Ali turned my loving gentle grandmother into one swearing, hot-blooded, fist-fightin’ woman who would hoot and holler at every punch he ever threw on our old black-and-white Bush telly as I sat in the lino floor of our family living room. Granny and Grandad didn’t have a television, but she was there every fight night, ducking and diving, bobbing and weaving to every jab he threw against Sonny Liston. That was February, 1964 — and I remember it clearly. It’s drummed into my head. She was near fully deaf, my father was half deaf, and the telly was turned up as far as it would go.

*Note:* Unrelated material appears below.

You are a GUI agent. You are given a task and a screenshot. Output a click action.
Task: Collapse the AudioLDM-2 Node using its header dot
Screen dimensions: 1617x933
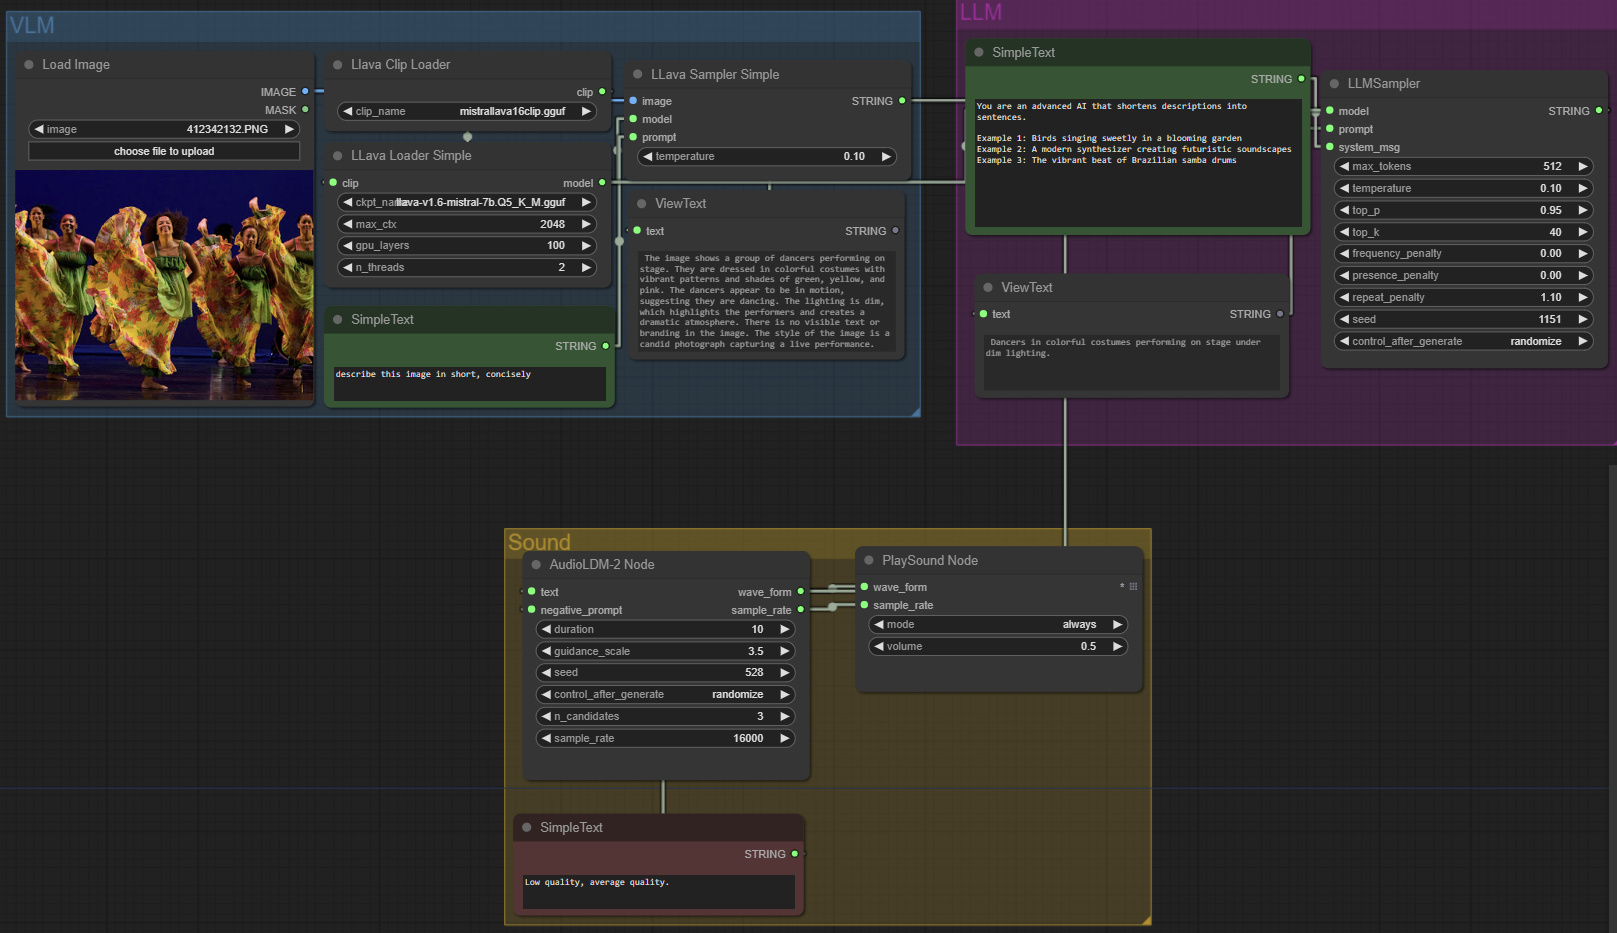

And every fight thereafter, Granny and Grandad came around to our house to watch Ali floating like a butterfly, stinging like a bee — and playing havoc with the volume on our old TV.

ROUND 4

My Auntie Mary took me to see Ali fight at Croke Park in Dublin. This bit I had to google: July 19, 1972. That would have made me 11. I just remember everyone cheering, there were fireworks and I had to stand on the seat in one of the stands to see anything. I remember the lights and cheering for Cassius Clay. I couldn’t figure out in my nearly 12-year-old mind why he had changed his name. He was a boxer, the best I ever saw in all my young years then — and every year since. Something to do with politics.

ROUND 5

Something to do with politics was also happening on telly in Northern Ireland. The children on our street used to play ‘Catholics and Protestants’ instead of ‘Cowboys and Indians’. Just like they did on telly, we used to throw stones at one another. And my big brother Tony would come and beat us until we stopped — just like the British Army did on telly. But when Ali came, we just played boxing. All that stuff on telly didn’t matter.

ROUND 6

I waited for hours outside the Gresham Hotel, but I never got Ali’s autograph. I didn’t see him, but I saw Alvin ‘Blue’ Lewis, the boxer who was brave enough to get in a ring with Ali. The greatest boxer of all time won in the 11th round with a technical knockout. When I saw Lewis, he should have been renamed Al ‘Black and Blue’ Lewis for the pummelling he took. I was sore I didn’t get his autograph either. Not as sore as him, I’d bet.

ROUND 7

I would have loved to see Ali in his prime taking on Donald Trump, the dope that’s roped into running for president of the US. Trump taunted Obama with a tweet: “Obama said in his speech that Muslims are our sports heroes. What sport is he talking about and who? Is Obama profiling?” Give Ali his due — and grace. For those of us who watched him age and were pained by his every move, his knockout response to Trump wanting to bar Muslims from the US was a beauty: “Speaking as someone who has never been accused of political correctness, I believe that our political leaders should use their position to bring understanding about the religion of Islam and clarify that these misguided murderers have perverted people’s views on what Islam really is. I am a Muslim and there is nothing Islamic about killing innocent people in Paris, San Bernardino or anywhere else in the world.”

ROUND 8

I remember the surprise as I watched television in Toronto at the opening ceremony of the 1996 Olympics in Atlanta on July 19. I think I cried as it took every ounce of his determination to concentrate long enough to light the Olympic flame.

ROUND 9

Why did he keep fighting when he should have stopped? Anyone who made as much as a dollar out of his ‘fights’ in the waning days of his career should feel ashamed. The Larry Holmes and George Foreman bouts give me a bout of headaches.

ROUND 10

Ali was right not to go to Vietnam. It wasn’t his fight. Making that bold, courageous decision to be a conscientious objector turned him from a sporting icon into a real-life hero. The children on our street never played ‘Vietnam’ — it just didn’t seem fair. And too much to do with politics.

ROUND 11

I watched the documentary When We Were Kings last Sunday night. It’s easy to forget those great moments. The boxing legends, the names from the past: Liston, Joe Frazier, Foreman, Henry Cooper, Jerry Quarry, Michael Spinks. Haven’t we all aged down those years, alongside Ali?

ROUND 12

Auntie Mary has lost her mind. Granny and Grandad are long gone. So too is Dad. And big brother Tony. And now Ali. But weren’t the memories good? The bell rings for us all. Ding, ding.